I find myself doing what I think might be an unhealthy amount of thinking about the tools I use to do stuff, and regular readers of this blog will know that one of my ambitions is to discover – or better still help to make – an Information Architecture IDE. So one of the things I’ve been meaning to blog about is the latest release of what was called Ubiquity RP, now Axure RP, by a company called Axure. Peter van Dijck published an interview on his blog with the creator, Victor Hsu, when the first version went golden. I had a look at that and corresponded with the creators about a few things. My verdict at that point was that it wasn’t ready for industrial use, and sure enough, the IA world hasn’t exactly buzzing about it. But version 3.0 shipped a couple of months ago – so is it a quantum leap or an incremental change?
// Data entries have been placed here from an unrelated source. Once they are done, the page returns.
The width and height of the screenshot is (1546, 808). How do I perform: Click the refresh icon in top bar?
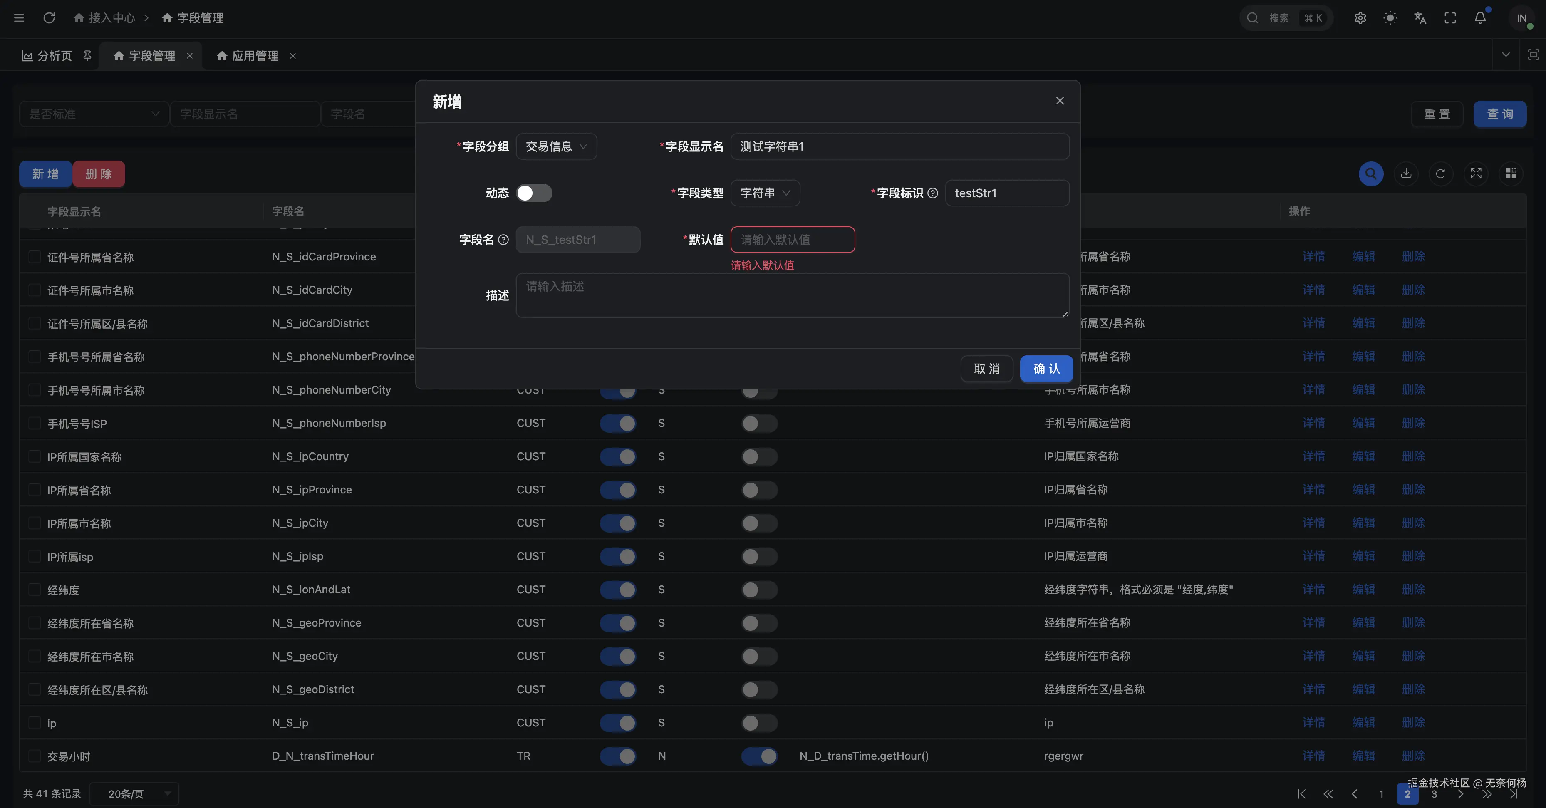[49, 18]
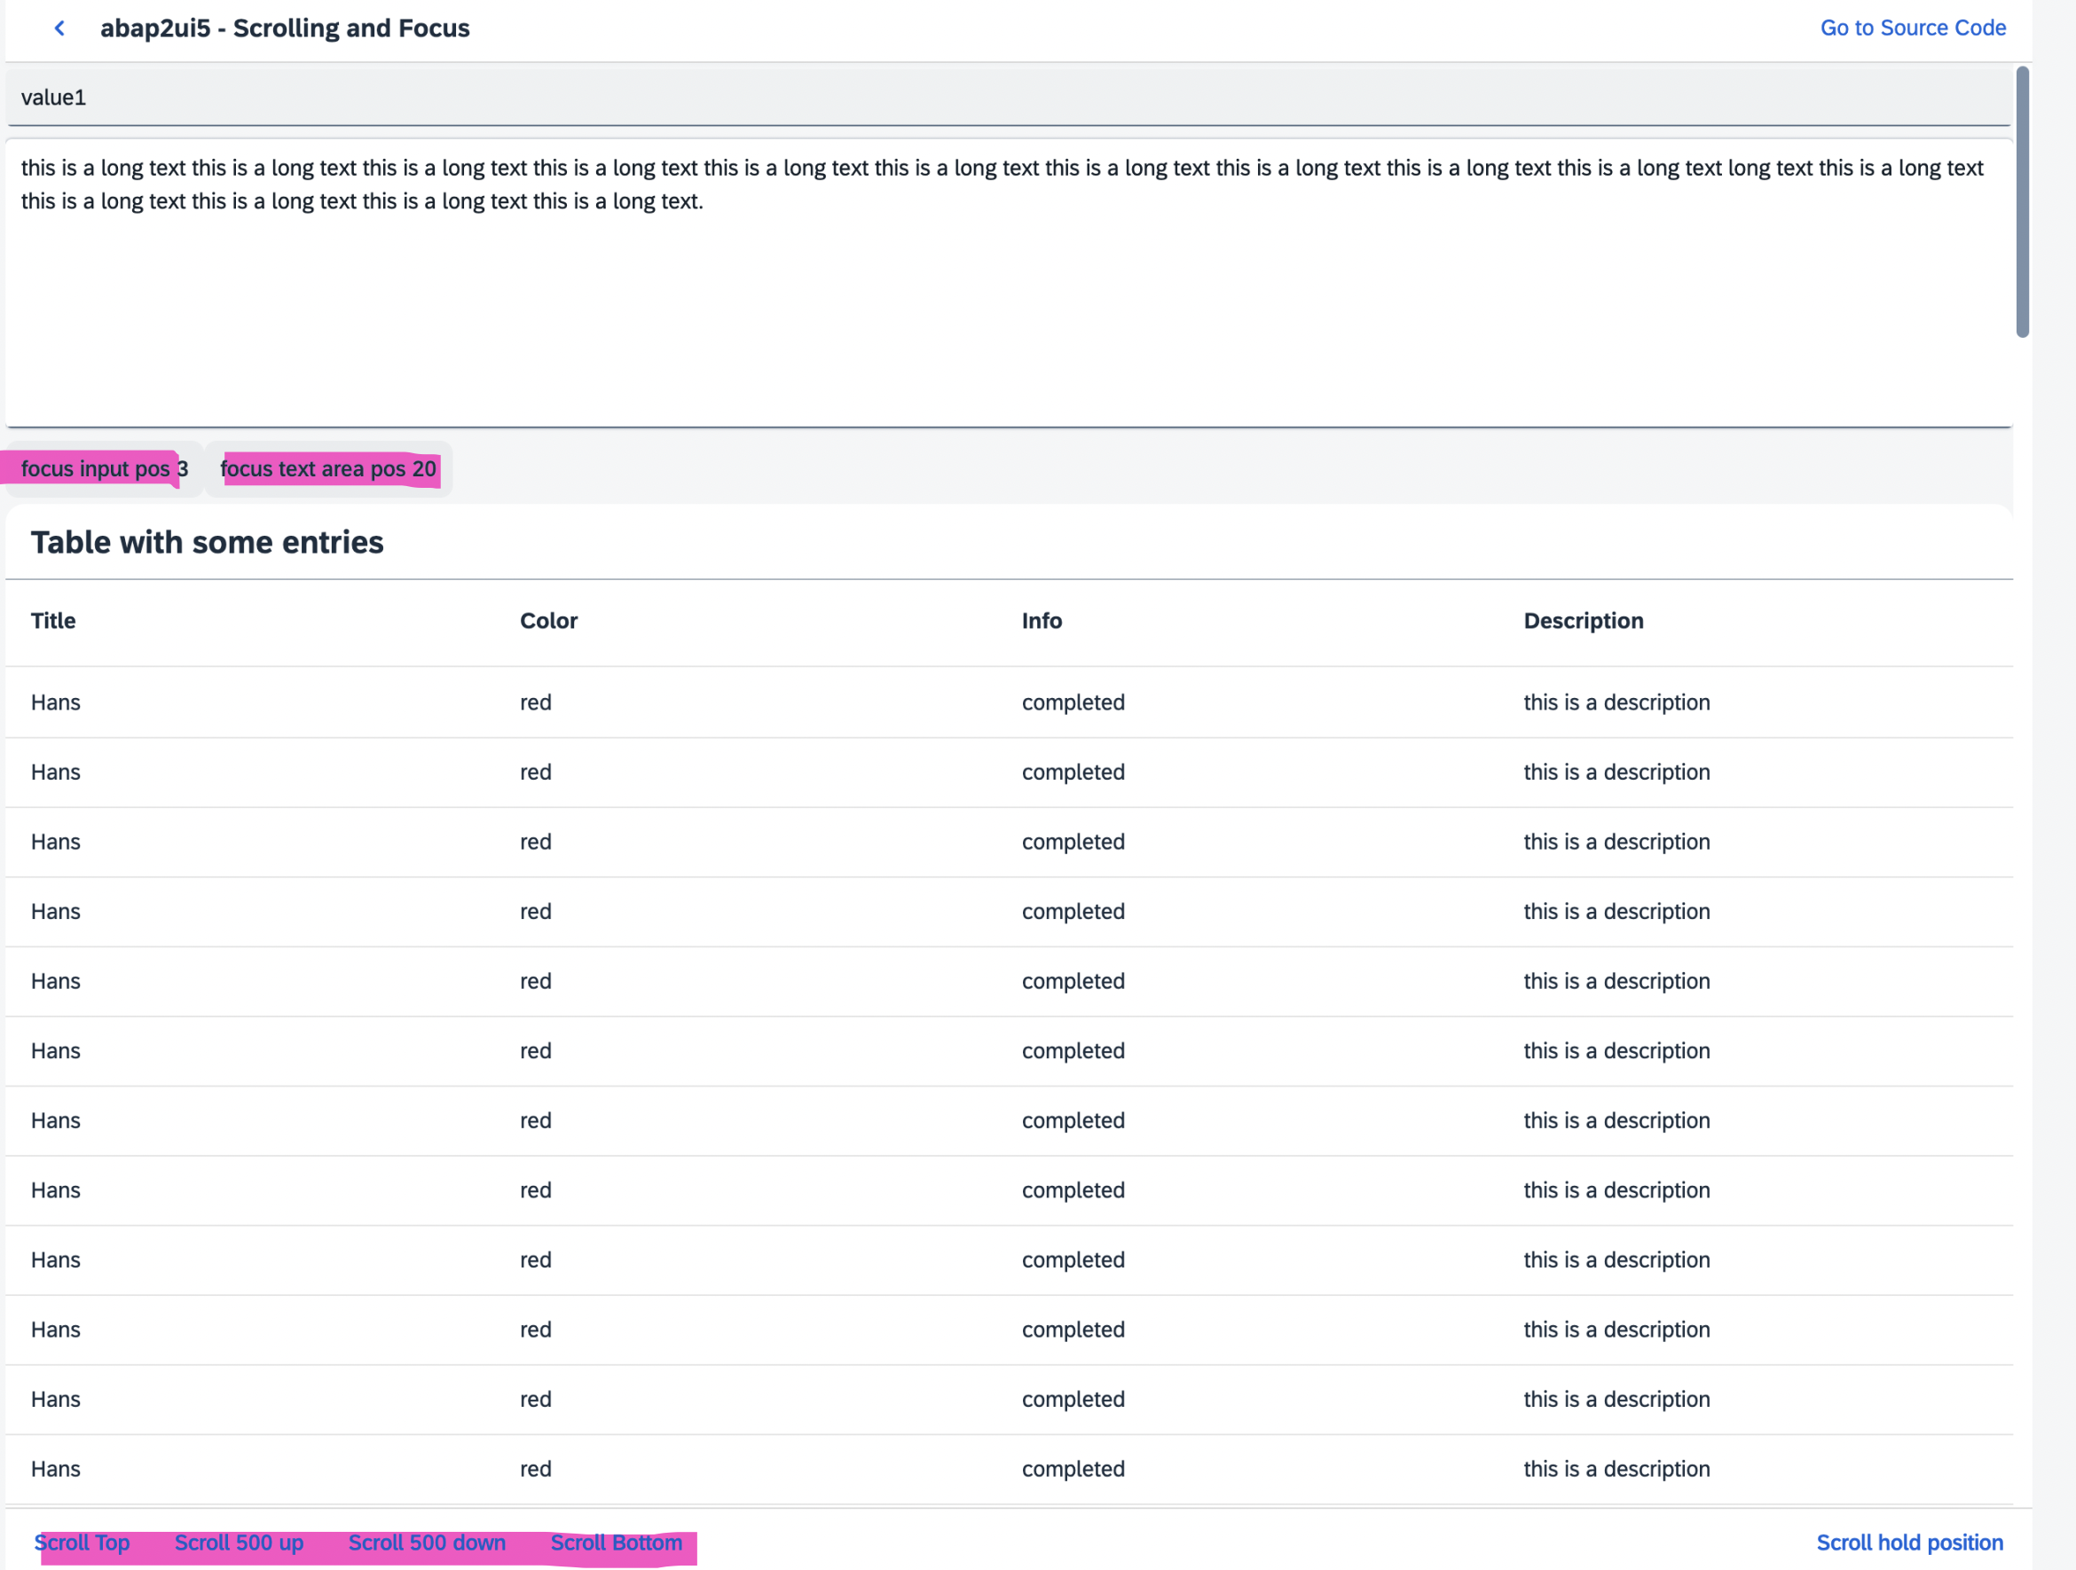Image resolution: width=2076 pixels, height=1570 pixels.
Task: Click the Scroll 500 up link
Action: coord(238,1543)
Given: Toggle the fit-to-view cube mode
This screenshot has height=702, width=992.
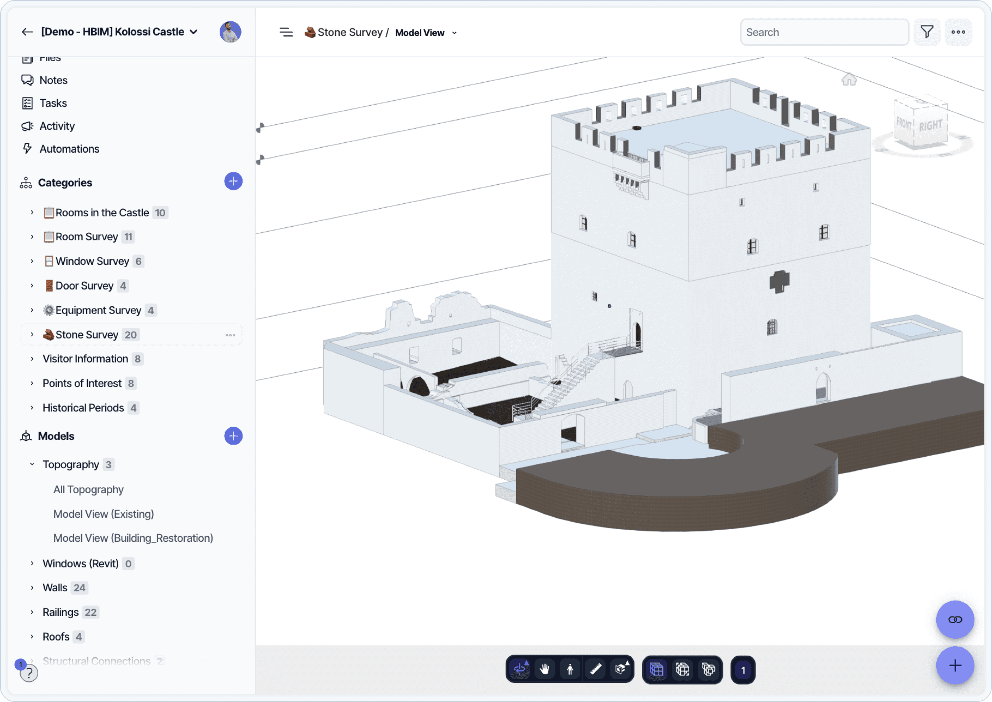Looking at the screenshot, I should pos(683,669).
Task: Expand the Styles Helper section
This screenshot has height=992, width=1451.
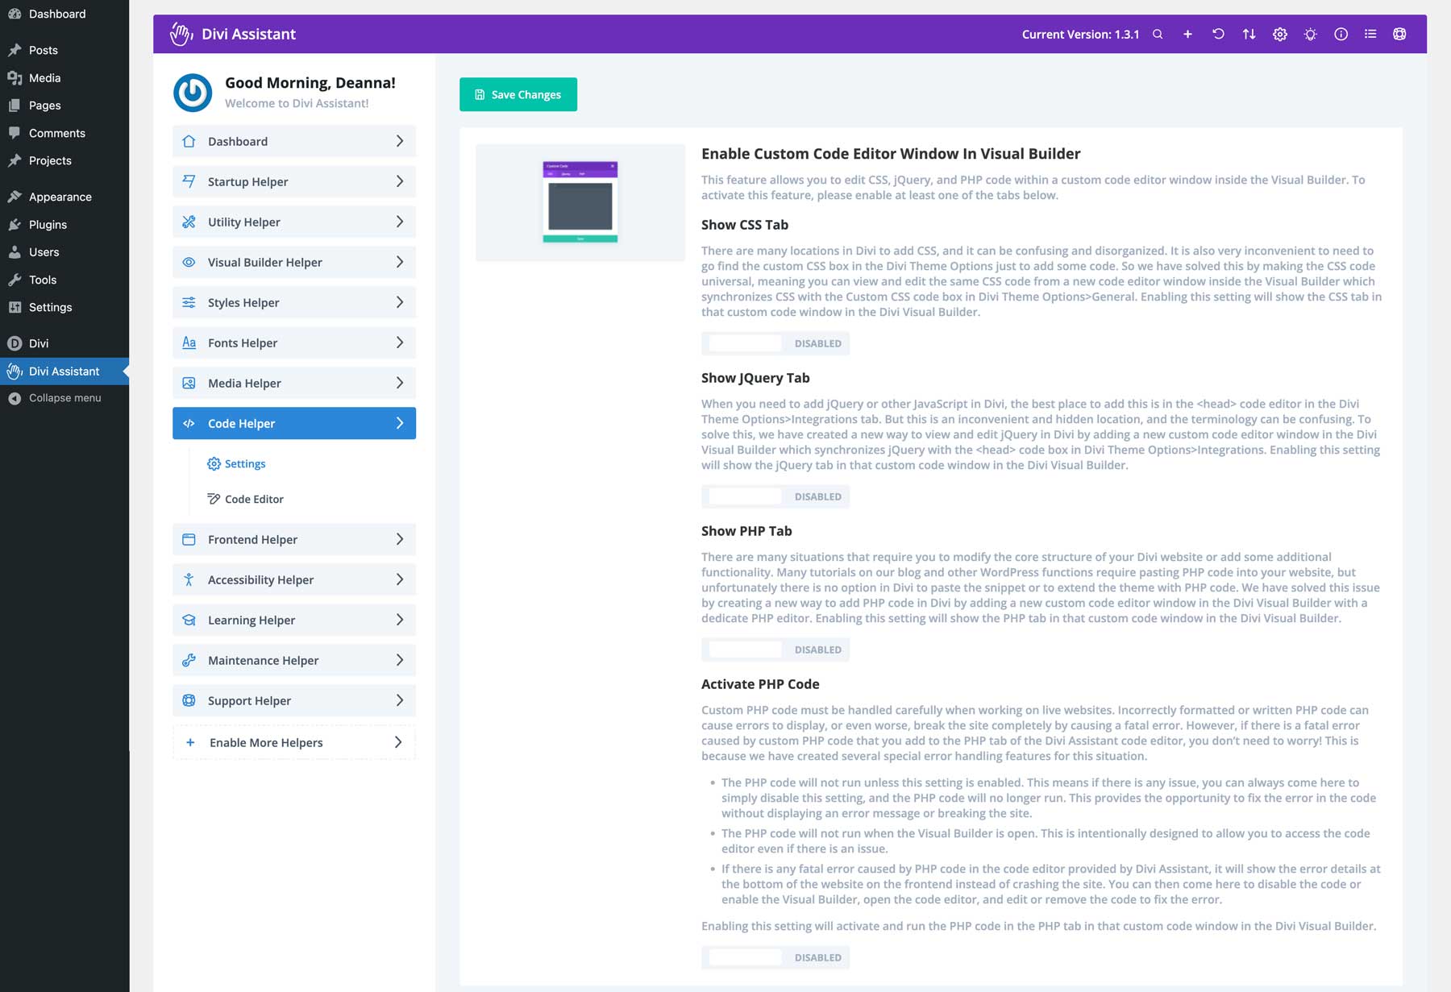Action: (x=293, y=302)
In case you’ve not read my musings on this “perfect tool” business before, very broadly-speaking there are four areas of work that have to be done to design a site: the underlying IA (the big picture: personas, navigation, taxonomy, etc.); interaction design/page layout; content integration, and documentation. There are of course numerous other things that take place during a project but they break down in to roughly those four areas. And the really annoying thing about those areas is that they are all linked at various conceptual levels, and need to have ways of cross-referencing each other, but somehow never get linked in the way that they need to be. They therefore fragment, become outdated, or become too much work to maintain over time.

The fact that web development is so new also means that is there are still many ways to achieve the same ends and there are no generally accepted tools of the trade. In terms of tools for the job, there are some things (like Visio) that seem to get a look-in on most projects, but that’s about it. Contrast this to other industries like print publishing or television, where tools are not only much more mature but so are the environments they get used in. The occasional tectonic shift and passing fad stir things up from time to time, but they’re pretty stable otherwise.

Enter Axure, which the creators are positioning it as a prototyping tool. This means it lets you swiftly create HTML prototypes of your designs by using a nice template n’ modules system. You create what it calls “references” (but which I’ll call “modules” because that’s what I’m used to) which can be built out of “widgets” (what I call “elements” – links, checkboxes, form fields, etc.) and then applied to templates, which you can then apply to pages. You can also apply modules and elements directly to pages as well. Once you’ve done all that, you can get it to create an HTML prototype out of that and amaze your friends.

Big wow. I can name about 10 tools that do that. But wait…

Axure lets you annotate your references and pages. Not only that, it can spit out a Word document with those annotations neatly arranged below images of your pages and modules. You can get it to use a Word template to format this, and can choose your attributes for annotation. This is the germ of something really interesting and raises Axure above the general throng of RAD-style tools for the web. This interest is elevated further still when one considers that if you can create modules and pages underpinned by structured documentation, then it would be a small step to producing that as XML, and thence to data structures that could be used for providing an answer to the Second Great Problem: how to tie content to design. I have alluded somewhat vaguely in the past to this issue, and ways in which we have been approaching it, but it seems that if the makers of Axure realise that perhaps by accident they are sitting on the discovery I think they are, then they could easily beef up the tool for this purpose.

But it seems for the time being they are concentrating mostly on the prototyping aspect of things. This is fine to an extent, but they’ll get nowhere while they hide their structured metadata capabilities under the table. If we look at what they’ve got right now, there are several things for the next version that would be good to have:

  • Modules cannot be annotated at page level or have things inside them that work only at page level. This means you can’t create a “related links” module and show it with different links on page X and page Y (well, not that I could work out – maybe putting an element over the module?) Perhaps the introduction of the concept of a “dynamic” of “page level” layer on modules would be good.
  • The interface doesn’t scale very well for some things. For instance, modules need to be groupable – it’s common on some of our projects to have perhaps 50 or more modules. Managing them in one big list isn’t very easy.
  • Need to be able to annotate the component parts of modules separately. This is pretty important – the bits that make up a module need to be annotated, probably using an independent set of annotation fields from the module itself. Perhaps the introduction of a special “label element” would do this. It would be a numbered arrow that you could point to the relevant part and then fill out the desired annotations for.
  • Would be good to have some simple painting/drawing tools to use (lines, boxes, etc.)
  • Need the ability to create custom widgets (e.g. dividing lines, arrows, icons, etc.)
  • I wish “references” were called “modules” instead :-)

The next release promises group working capabilities and the ability to share modules between Axure project files. If that means that we can have centrally-maintained module libraries and more than one person working on the same project file than then things will really be hotting up.

I’ll be keeping an eye on Axure, and I think others should too.